**What is required:** Locate each line in the listing below that contains the word "will", and copy those lines.

(Listing from a dataset)
***

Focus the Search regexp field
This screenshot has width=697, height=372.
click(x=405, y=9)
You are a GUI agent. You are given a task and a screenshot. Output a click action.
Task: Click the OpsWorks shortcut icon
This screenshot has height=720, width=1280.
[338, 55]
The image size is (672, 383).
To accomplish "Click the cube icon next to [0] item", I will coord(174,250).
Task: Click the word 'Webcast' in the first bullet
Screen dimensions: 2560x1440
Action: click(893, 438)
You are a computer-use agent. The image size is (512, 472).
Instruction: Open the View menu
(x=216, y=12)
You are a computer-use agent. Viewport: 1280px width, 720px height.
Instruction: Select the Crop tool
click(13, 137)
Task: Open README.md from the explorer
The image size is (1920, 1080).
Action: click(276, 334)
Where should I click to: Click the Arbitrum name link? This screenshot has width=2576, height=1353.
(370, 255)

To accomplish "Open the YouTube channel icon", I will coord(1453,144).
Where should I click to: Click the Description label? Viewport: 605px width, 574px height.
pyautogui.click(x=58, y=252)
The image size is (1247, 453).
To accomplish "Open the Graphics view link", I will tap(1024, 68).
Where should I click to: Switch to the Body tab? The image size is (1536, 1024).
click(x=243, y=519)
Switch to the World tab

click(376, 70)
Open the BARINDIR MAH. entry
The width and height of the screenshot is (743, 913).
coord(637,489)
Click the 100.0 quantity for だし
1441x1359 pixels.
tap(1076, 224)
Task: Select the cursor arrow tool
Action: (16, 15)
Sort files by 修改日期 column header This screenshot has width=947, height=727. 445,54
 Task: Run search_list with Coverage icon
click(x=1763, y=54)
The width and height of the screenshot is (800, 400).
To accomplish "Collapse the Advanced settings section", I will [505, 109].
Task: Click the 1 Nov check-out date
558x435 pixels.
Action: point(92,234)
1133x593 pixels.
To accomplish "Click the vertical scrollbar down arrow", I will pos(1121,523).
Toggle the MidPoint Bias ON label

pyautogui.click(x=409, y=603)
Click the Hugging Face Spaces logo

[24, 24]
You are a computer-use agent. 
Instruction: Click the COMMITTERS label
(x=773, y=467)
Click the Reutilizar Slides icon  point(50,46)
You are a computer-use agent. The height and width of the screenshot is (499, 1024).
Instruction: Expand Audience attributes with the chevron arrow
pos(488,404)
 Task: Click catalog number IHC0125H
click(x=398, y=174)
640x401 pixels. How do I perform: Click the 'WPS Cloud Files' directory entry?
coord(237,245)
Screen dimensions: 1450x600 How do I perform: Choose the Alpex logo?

***

**Exercise result:**
To accomplish "Click the cube icon next to [0] item", I will coord(174,250).
To accomplish "Open the YouTube channel icon", I will coord(1453,144).
To accomplish "Open the Graphics view link", I will tap(1024, 68).
To accomplish "Collapse the Advanced settings section", I will [505, 109].
To accomplish "Click the vertical scrollbar down arrow", I will pos(1121,523).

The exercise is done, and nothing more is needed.